After sequencing, low-quality reads and contaminated adaptor and sheep host reads were removed from the raw sequenced reads by the FastQC software (version 0.11.8) [47] and BWA [48] package (version 0.7.12). Subsequently, the clean data reads were used as input for MEGAHIT (version 1.1.1) [49] with an option of --min-contig-len 500. After this, we removed the contig with a coverage of less than 60% using Salmon [50]. Prodigal (version 2.6.3) [51] was used to predict the contigs from each sample, and the ORFs derived from assembled contigs were maintained and clustered into a nonredundant data set by CD-HIT (version 4.6.7) [52] using a sequence identity cut-off of 0.95 [53]. Then, a pan-metagenome was constructed and used to analyse the changes in the metagenome function after starter feeding.

Epithelial RNA extraction, sequencing, and qRT-PCR

The total RNA of the rumen epithelium across all samples was extracted using TRIzol (Takara Bio, Otsu, Japan) [54]. Then, a NanoDrop spectrophotometer (ND-1000UV-Vis; Thermo Fisher Scientific, Waltham, MA, USA) was used to quantify the RNA concentration, and the integrity of the RNA samples was evaluated using a 1.4% agarose-formaldehyde gel electrophoresis. After that, the concentration of each RNA sample was adjusted to 500 ng/μl per sample on account of optical density and then stored at − 80 °C. A total amount of 2 μg high-quality RNA per sample was used as input material for the RNA sample preparations. One migrogram of RNA was used for sequencing, sequencing libraries were generated using a NEBNext Ultra RNA Library Prep Kit for Illumina (E7530L, NEB, USA) following the manufacturer’s recommendations, and index codes were added to attribute sequences to each sample. Another 1 ug of RNA was reverse-transcribed using a PrimeScript® RT reagent Kit with a gDNA Eraser (Takara Bio, Shiga, Japan).

Transcriptome sequencing and differentially expressed gene identification

We first used an inhouse perl script to remove low-quality reads. HISAT2 ( [55] was used to align remaining reads to host. The software StringTie (version 1.3.4d) was used to map reads in order to estimate the expression of each gene transcript [56]. Gene expression levels were estimated by FPKM. Then, the differential gene expression between the CON and ST groups was estimated. Only genes with a Benjamini-Hochberg adjusted FDR < 0.05 and fold change > 2 were considered true DEGs (using DESeq2 [57]).
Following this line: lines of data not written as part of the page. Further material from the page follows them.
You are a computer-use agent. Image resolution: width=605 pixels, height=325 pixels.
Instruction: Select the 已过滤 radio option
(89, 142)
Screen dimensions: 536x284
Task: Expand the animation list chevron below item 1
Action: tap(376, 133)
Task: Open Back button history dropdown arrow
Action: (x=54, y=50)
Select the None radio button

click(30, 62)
The GO enrichment analysis of genes related to the DEGs was carried out by DAVID (version 6.8; [58]. KOBAS (version 2.0) was used to test the statistical enrichment of DEGs in the KEGG pathways [59]. After selecting the eight genes that were enriched in the growth regulation modules involved in the growth-related signalling pathway, we conducted quantitative PCR to validate the expression and the primer sets used in our research, which are listed in Additional file 15: Table S13.

Statistical analysis

All the significant differences in the present paper were tested using the Mann−Whiney U test in SPSS software (SPSS version 22.0, SPSS, Inc.). A value of p < 0.05 was regarded as statistically significant and p values were adjusted into FDR using the Benjamini-Hochberg method. The “Hmisc” package in the R software was used to complete the Spearman rank correlation coefficient. In addition, the “circlize” package was used to calculate the correlation between the dominant phylum or genus and carbohydrate-active enzymes classes. Cytoscape (version 3.5.1) [60] was performed for visualizing the gene-pathway-function co-regulation network. The parameters of some software and packages mentioned were showed in Additional file 16.